The Nursery Machine Page 17 New! Page
Hours passed, the attic filled with the sound of the machine’s voice and the soft rustle of Arthur’s breath. As the final words of the story faded into the silence, Arthur felt a sense of peace he hadn't known in years.
Found on the nursery floor, the wallet symbolizes George’s role as the provider. He believed his hard work and money (which bought the house) would bring happiness. Instead, his financial provider status is literally chewed up and spit out by the machine he purchased.
The previous owner didn’t throw the manual away. They kept it. They annotated it. Right below the tear smudge, they wrote a second line: the nursery machine page 17
If you’re interested in reading more, the book is published by Johns Hopkins University Press and is available in hardcover and digital formats through most academic libraries and major online retailers. To get your own copy and see exactly what’s on page 17, you can find it here:
Beyond fiction, the "nursery machine" has a very real and life-saving identity: the infant incubator. Jeffrey P. Baker’s 1996 book, The Machine in the Nursery: Incubator Technology and the Origins of Newborn Intensive Care , provides a detailed historical account of this technology. The book traces the journey of the incubator from a simple warming device in late 19th-century France to a complex life-support system in the United States. Hours passed, the attic filled with the sound
“Once upon a time,” the machine began, its voice weaving a tapestry of words that transported Arthur back to his childhood, “in a land where the sun always shone and the flowers never faded…”

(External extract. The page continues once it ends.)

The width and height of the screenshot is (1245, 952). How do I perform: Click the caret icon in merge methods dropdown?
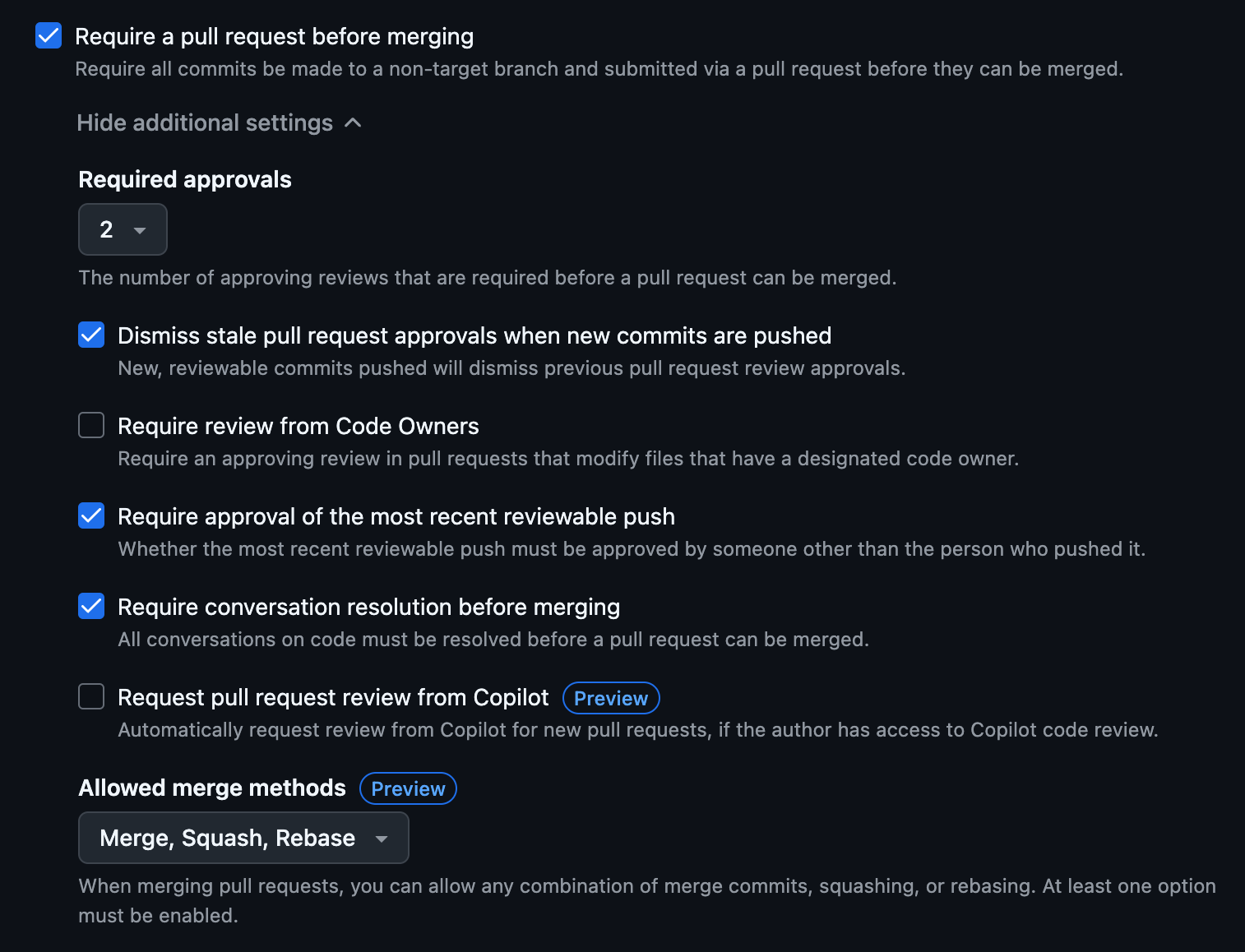tap(382, 839)
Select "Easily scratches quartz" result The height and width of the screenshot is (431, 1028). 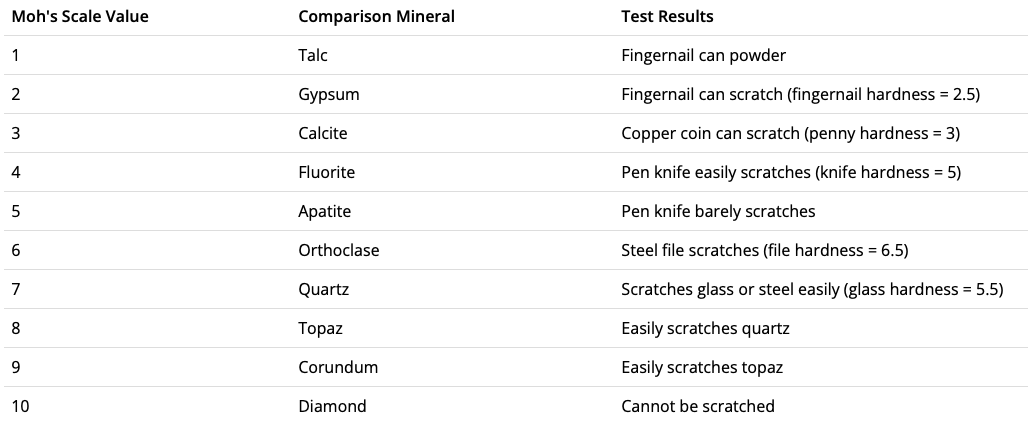coord(706,329)
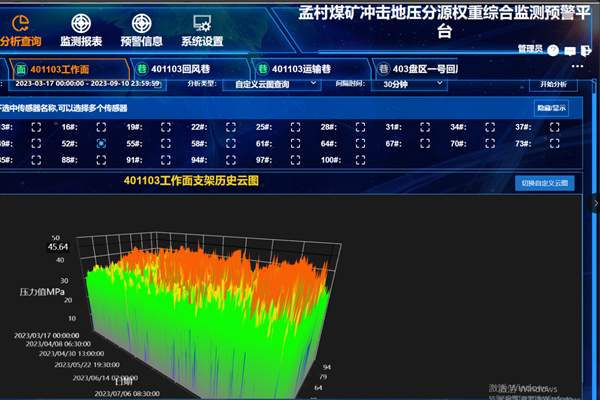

Arthur gasped. It had been years since he had heard that voice. “You… you remember me?” He believed his hard work and money (which
The core concept of a nursery machine relies on absolute optimization. It is an environment where every variable of a child’s life is measured, monitored, and manipulated.
To understand what one might find on page 17—and why this book is still so important nearly thirty years later—it helps to look at the book’s central thesis, its key figures, and the strange but crucial “incubator shows” that helped shape modern medicine.